| DATA FOR ANALYSIS |
......

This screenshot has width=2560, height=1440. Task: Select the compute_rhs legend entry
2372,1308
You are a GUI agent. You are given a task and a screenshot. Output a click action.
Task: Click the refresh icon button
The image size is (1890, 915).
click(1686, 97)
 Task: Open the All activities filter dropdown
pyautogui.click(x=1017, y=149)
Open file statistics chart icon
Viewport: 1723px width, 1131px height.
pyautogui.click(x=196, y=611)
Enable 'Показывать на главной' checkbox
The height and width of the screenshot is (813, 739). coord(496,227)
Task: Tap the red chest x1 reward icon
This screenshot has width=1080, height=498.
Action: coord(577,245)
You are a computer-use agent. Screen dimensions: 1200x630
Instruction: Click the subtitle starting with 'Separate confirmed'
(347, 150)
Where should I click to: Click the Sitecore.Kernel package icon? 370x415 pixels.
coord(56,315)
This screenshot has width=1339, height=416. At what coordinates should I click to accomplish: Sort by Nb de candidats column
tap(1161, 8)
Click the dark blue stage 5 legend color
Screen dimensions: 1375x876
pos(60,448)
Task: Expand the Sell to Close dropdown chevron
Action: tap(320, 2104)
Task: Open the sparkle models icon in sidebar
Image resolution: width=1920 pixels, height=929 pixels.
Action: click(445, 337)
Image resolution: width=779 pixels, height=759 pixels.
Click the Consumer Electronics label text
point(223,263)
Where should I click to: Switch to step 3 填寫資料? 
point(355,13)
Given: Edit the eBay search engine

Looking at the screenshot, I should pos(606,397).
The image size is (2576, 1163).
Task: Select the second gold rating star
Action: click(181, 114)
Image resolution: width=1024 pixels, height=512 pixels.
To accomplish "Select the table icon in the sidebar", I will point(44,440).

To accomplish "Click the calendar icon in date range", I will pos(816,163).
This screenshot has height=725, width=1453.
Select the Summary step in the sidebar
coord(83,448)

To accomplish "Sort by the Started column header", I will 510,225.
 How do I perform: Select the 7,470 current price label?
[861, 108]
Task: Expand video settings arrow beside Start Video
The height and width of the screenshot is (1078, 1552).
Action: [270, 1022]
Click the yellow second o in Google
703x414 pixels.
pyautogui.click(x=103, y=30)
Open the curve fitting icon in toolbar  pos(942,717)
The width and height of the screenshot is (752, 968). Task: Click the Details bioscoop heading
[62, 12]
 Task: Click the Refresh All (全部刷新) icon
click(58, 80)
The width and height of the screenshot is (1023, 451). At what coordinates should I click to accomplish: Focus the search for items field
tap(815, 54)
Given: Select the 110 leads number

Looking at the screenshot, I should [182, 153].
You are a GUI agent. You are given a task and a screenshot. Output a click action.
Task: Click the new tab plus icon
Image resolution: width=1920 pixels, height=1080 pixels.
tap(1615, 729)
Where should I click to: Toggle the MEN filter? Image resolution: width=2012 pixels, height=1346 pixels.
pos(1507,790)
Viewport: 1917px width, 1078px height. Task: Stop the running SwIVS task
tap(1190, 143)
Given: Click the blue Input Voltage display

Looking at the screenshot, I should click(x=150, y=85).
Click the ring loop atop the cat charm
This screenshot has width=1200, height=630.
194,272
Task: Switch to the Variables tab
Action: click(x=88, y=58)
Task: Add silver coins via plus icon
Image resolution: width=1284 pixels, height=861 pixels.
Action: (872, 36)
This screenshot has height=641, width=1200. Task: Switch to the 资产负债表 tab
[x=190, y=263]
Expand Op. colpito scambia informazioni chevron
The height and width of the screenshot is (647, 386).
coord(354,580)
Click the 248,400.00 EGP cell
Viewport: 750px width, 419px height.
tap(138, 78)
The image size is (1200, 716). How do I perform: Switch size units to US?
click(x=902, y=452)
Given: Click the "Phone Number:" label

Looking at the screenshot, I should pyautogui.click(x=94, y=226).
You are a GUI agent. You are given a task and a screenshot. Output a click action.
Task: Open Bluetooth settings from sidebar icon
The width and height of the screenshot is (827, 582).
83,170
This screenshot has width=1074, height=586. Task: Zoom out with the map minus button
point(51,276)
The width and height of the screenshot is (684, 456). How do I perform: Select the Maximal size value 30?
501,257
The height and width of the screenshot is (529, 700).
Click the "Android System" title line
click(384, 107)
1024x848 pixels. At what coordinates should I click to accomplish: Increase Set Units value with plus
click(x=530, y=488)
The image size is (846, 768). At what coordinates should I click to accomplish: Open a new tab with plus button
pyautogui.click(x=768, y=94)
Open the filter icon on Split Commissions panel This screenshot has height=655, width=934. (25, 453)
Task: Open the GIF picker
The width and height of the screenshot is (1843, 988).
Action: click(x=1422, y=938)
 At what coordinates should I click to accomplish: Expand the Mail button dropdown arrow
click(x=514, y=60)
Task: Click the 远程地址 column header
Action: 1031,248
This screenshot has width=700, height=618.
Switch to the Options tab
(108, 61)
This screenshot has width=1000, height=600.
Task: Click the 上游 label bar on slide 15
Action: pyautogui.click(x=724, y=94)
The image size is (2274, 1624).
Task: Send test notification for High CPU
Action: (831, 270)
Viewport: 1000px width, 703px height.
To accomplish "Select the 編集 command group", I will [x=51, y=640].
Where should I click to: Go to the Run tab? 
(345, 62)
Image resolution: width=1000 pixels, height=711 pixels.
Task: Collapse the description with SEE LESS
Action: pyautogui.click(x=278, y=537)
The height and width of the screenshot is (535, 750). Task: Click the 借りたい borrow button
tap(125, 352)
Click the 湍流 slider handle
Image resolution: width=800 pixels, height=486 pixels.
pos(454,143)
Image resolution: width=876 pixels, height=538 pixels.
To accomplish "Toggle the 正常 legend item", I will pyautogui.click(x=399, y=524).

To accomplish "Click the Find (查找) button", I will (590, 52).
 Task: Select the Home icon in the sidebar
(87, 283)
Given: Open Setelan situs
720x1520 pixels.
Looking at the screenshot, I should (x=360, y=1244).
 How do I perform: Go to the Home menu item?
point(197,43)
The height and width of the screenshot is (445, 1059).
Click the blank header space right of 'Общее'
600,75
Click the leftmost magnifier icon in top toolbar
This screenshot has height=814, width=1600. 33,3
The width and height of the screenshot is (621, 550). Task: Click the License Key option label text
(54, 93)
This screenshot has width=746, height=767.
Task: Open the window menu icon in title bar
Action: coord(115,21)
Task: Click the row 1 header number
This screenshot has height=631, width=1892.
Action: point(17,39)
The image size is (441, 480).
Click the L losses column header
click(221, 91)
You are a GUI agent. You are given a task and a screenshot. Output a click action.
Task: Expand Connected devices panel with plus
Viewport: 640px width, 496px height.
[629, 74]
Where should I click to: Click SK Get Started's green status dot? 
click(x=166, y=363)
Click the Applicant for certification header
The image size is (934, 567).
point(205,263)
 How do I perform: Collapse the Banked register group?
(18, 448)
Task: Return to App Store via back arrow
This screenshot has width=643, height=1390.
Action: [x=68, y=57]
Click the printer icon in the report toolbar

......

| WHAT NEEDS TO BE DONE |
Give back exactly the lines above, from the line containing "Where should I click to: Switch" through the line containing "Task: Expand video", with both end lines and nothing more.

| PROBLEM SOLUTION |
Where should I click to: Switch to step 3 填寫資料? 
point(355,13)
Given: Edit the eBay search engine

Looking at the screenshot, I should pos(606,397).
The image size is (2576, 1163).
Task: Select the second gold rating star
Action: click(181, 114)
Image resolution: width=1024 pixels, height=512 pixels.
To accomplish "Select the table icon in the sidebar", I will point(44,440).

To accomplish "Click the calendar icon in date range", I will pos(816,163).
This screenshot has height=725, width=1453.
Select the Summary step in the sidebar
coord(83,448)

To accomplish "Sort by the Started column header", I will 510,225.
 How do I perform: Select the 7,470 current price label?
[861, 108]
Task: Expand video settings arrow beside Start Video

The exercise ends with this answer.